▶ [SELECTED TEXT]:
— BEGIN —
Thus, the Management Fee payable to the Advisor will reduce the
amount of cash available for distribution to the Partners in any
year.  There can be no assurance that there will be any cash return
to the Limited Partners.

     The Partnership intends to make distributions of Net Cash Flow
to the Limited Partners on a quarterly basis.  Cash distributions
may be made following the end of the first fiscal quarter in which
the Partnership has Net Cash Flow.  Distributions will be made to
the persons recognized as Limited Partners on the last day of such
fiscal quarter in proportion to the number of Units held by them. 
To the extent feasible, the quarterly distributions will be equal
in amount for the first three quarters of each fiscal year, based
upon the General Partner's estimate of Net Cash Flow which will be
available for the full year.  Distributions of cash may be from
funds included in Reserves to the extent Reserves are not needed
for operations.

     The share of Net Cash Flow payable to the General Partner, in
relation to the share of Net Cash Flow payable to the Limited
Partners, is disproportionate to the Partner's relative cash
contributions of capital to the Partnership.

     DISTRIBUTIONS OF RESIDUAL PROCEEDS.  Residual Proceeds, if
any, will be paid: (i) 100% first to the Limited Partners until the
Limited Partners have received an amount which, when added to all
prior distributions of Residual Proceeds and Cash from Reserves
theretofore received equals 100% of their Adjusted Capital
Contributions plus an amount which when added to all prior
distributions from all sources to Limited Partners equals a 9%
cumulative but not compounded annual return on the Limited
Partners' Adjusted Capital Contributions; and (ii) second, to all
Partners in an amount equal to their respective positive Capital
Account balances to the extent such balances, if any, exceed the
amounts provided for in the preceding clause (i).  Thereafter,
subject to the payment of real estate brokerage commissions to the
Advisor equal to the lesser of 1% of Selling Prices of all
properties sold or 50% of the Competitive Brokerage Commissions on
such properties, any remaining Residual Proceeds will be
distributed 90% to the Limited Partners and 10% to the General
Partner.  The Partnership will be obligated to pay to the Advisor,
out of subsequent distributions of Residual Proceeds, all or any
portion of any unpaid real estate brokerage commissions to the
extent that distributions of prior Residual Proceeds are
insufficient to pay them in full.  Each Limited Partner's
cumulative annual cash return of 9% will be calculated commencing
as of the end of the calendar quarter in which the Limited Partner
made his Capital Contribution.

<PAGE>
     Until all properties are liquidated and a final distribution
is made of Residual Proceeds, all distributions of Net Cash Flow
and Residual Proceeds throughout the life of the Partnership will
be taken into consideration for purposes of determining whether
Limited Partners have received a cumulative cash return of 9% based
on their Adjusted Capital Contributions.  Any distribution of
Residual Proceeds made in order to satisfy such 9% cumulative
return requirement, to the extent it may turn out to be excessive
on the basis of the Partnership's final accounting, will be treated
as a partial return of Limited Partners' Capital Contributions. 
However, the amount returnable as Limited Partners' Capital
Contributions will not be reduced to the extent that prior
distributions of Net Cash Flow should exceed such 9% cumulative
return.
— END —
▶ [DO THIS]: From the passage on partnership distributions, list every distinct percentage figure it mentions, in order of first appearance. Rely only on the passage on partnership distributions to complete this.

▶ [RECORD EXTRACTS]:
— BEGIN —
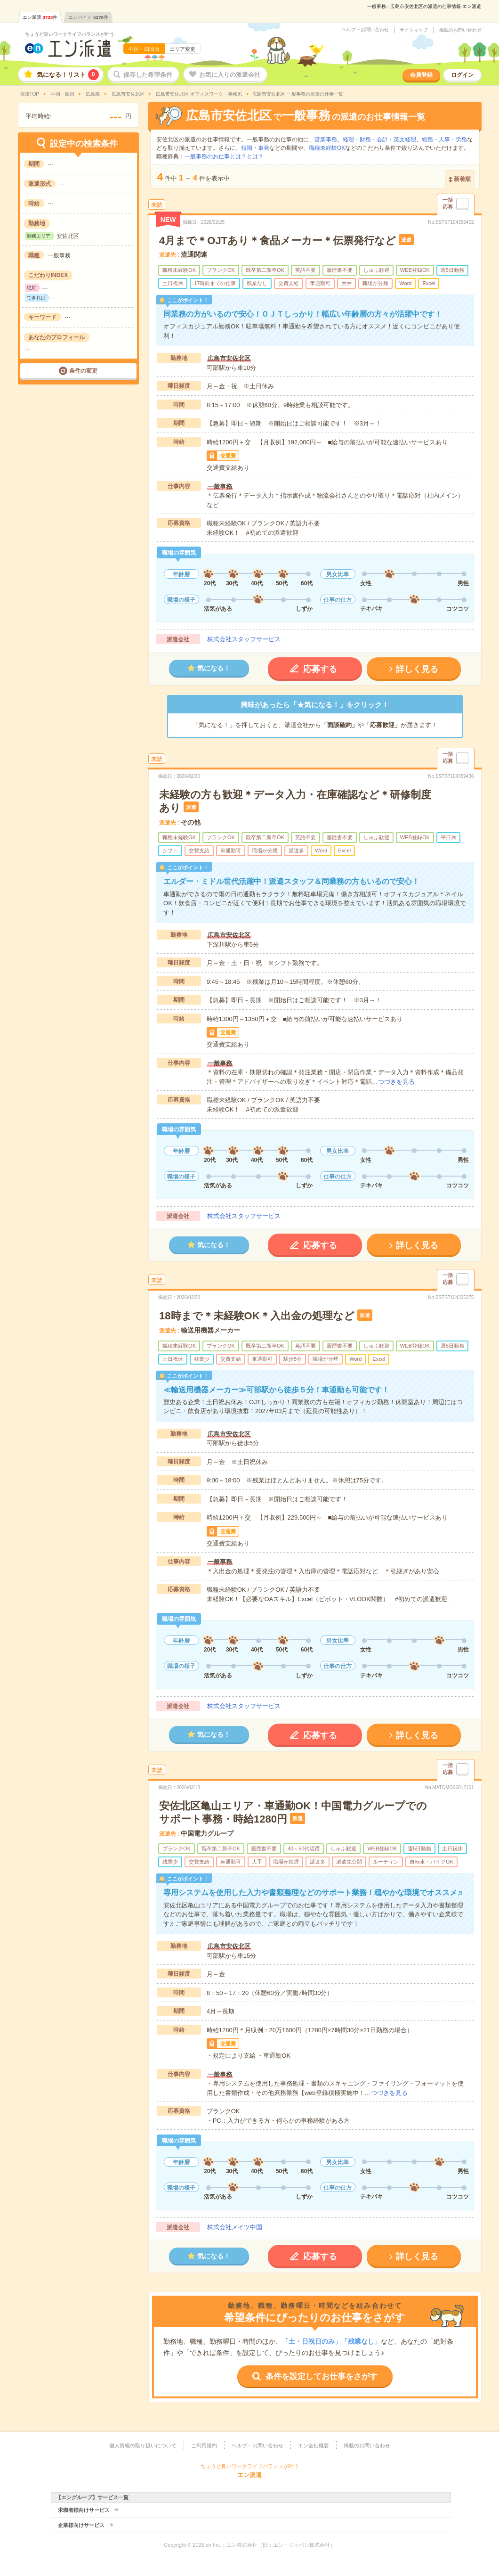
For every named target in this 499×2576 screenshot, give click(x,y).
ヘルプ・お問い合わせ (365, 29)
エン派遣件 (40, 17)
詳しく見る (417, 669)
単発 (263, 148)
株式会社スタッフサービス (244, 639)
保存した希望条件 (147, 74)
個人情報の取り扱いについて (143, 2445)
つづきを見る (396, 1081)
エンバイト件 (88, 17)
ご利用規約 (204, 2445)
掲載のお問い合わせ (460, 30)
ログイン (462, 75)
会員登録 (421, 75)
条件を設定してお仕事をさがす (322, 2376)
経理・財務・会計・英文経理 (379, 139)
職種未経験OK (327, 148)
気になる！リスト (68, 74)
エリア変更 (182, 49)
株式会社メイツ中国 (234, 2227)
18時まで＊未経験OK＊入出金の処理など (256, 1316)
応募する (320, 669)
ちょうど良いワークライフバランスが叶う (69, 34)
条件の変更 (83, 371)
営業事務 (325, 139)
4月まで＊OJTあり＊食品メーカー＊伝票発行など (277, 240)
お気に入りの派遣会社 (229, 74)
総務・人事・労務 (444, 139)
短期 (246, 148)
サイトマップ (414, 30)
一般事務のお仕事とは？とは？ (224, 156)
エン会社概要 (313, 2445)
— END —
▶ [TASK RESULT]: 100%, 9%, 1%, 50%, 90%, 10%